As a scientist who’s lived here for decades, I’m troubled at the prospect that climate change will drive sea-level rise where Louisiana meets the Gulf of Mexico — and increase the likelihood of more powerful hurricanes like Katrina, along with the kind of no-name storms that devastated the Baton Rouge area in August.
Like Trump, Putin is also keen about fossil fuels, awarding now-Secretary of State Rex Tillerson the Russian Order of Friendship for his deals — while leading Exxon Mobil — with Rosneft, Russia’s state-owned oil giant. These two corporations jointly control exploration rights to vast areas of the Arctic and beyond, including Kara, Laptev, Chuckchi, and Black Sea regions. Exxon Mobil — a major funder of climate change denial — and the U.S. now stand to gain access to vast Arctic fossil fuel deposits, and Rosneft stands to gain technology.
The Russian arctic alone contains massive ore deposits of nickel, copper, tin, uranium, aluminum, iron, titanium, cobalt, and diamonds. Arctic shipping could be largely controlled by the U.S. and Russia, giving both countries’ extensive arctic shoreline and strategic military advantages.
Trump’s vision for firing up the economy and jobs with fossil fuel extraction explains his opposition to global trade deals, the Paris Climate Accord, the EPA, and government scientists in general, all of which involve environmental safeguards.
Trump’s plans, including coal and more pipelines, put global warming on steroids. It’s threatening enough that the industrial revolution, powered by fossil fuel combustion, spewed far more CO2 into the atmosphere than the Earth could absorb, strengthening the greenhouse effect, which acts like a blanket, warming the planet beneath. While still ice-covered, the Arctic Ocean once cooled the planet by reflecting summer sunlight. As more water becomes ice-free, the sun heats those areas instead. Warmer water causes more melting, thus strengthening the warming force, like a runaway train. Humans amplify this effect by accessing more and more fossil fuels the more the Arctic melts, thereby putting ever more greenhouse gases into the atmosphere.
It gets worse. Methane, a far more potent greenhouse gas than CO2, belches from melting arctic permafrost and warming oceans — and from rice fields and cattle — throwing on more blankets.

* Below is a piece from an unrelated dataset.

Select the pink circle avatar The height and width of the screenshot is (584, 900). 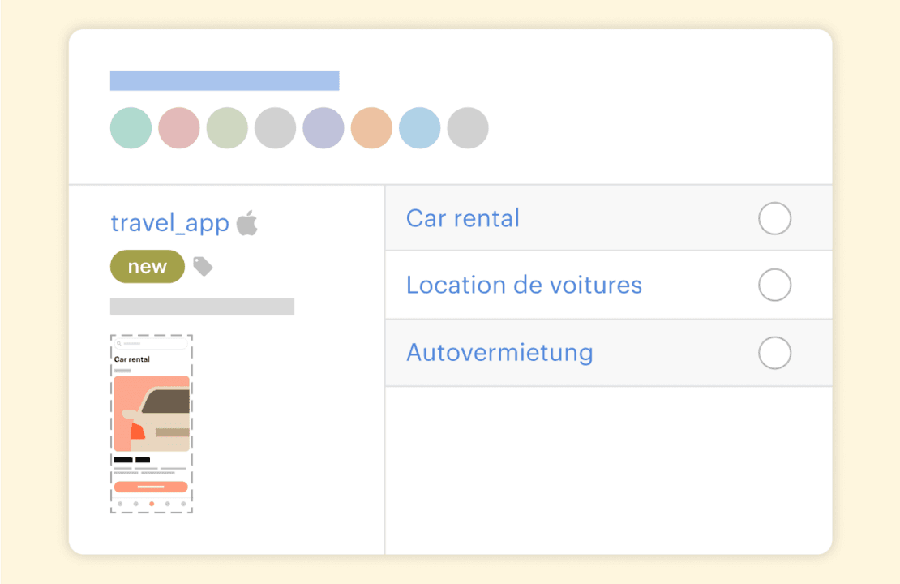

The 2.3º Fahrenheit that humans have warmed the planet is already wreaking havoc for humans, contributing to droughts, floods, wildfires, mega-storms, environmental refugees, and wars. Some countries are running out of fresh water, and islands are running out of land. Warming and acidifying oceans are bleaching coral reefs, weakening ocean circulation, collapsing fisheries, and parching agricultural regions.
Geopolitical and climate threats are terrifying enough. Combine them with two ambitious men scorning limits to power, and they’re downright terrifying. What we should be doing for our survival, but aren’t, is strengthening science, government protections of the environment, a free and independent press, sustainable energy and its infrastructure; we should also be implementing a carbon fee to incentivize innovation, and sustainable energy production that creates far safer jobs — and way more of them — than fossil fuels.
Meanwhile, Trump and Putin are advocating a planetary fire-sale (pun intended), using the proceeds to advance vast wealth and political hegemony for the privileged few. It’s high time to investigate and resist, regardless of one’s ideology or politics. Nature makes no such distinctions, and neither will our kids and grandkids, agonizing over their stark choices on a deteriorating planet.
Thomas W. Sherry is acting chair of Tulane’s Department of Ecology and Evolutionary Biology. His views do not necessarily reflect those of Ecology Russia.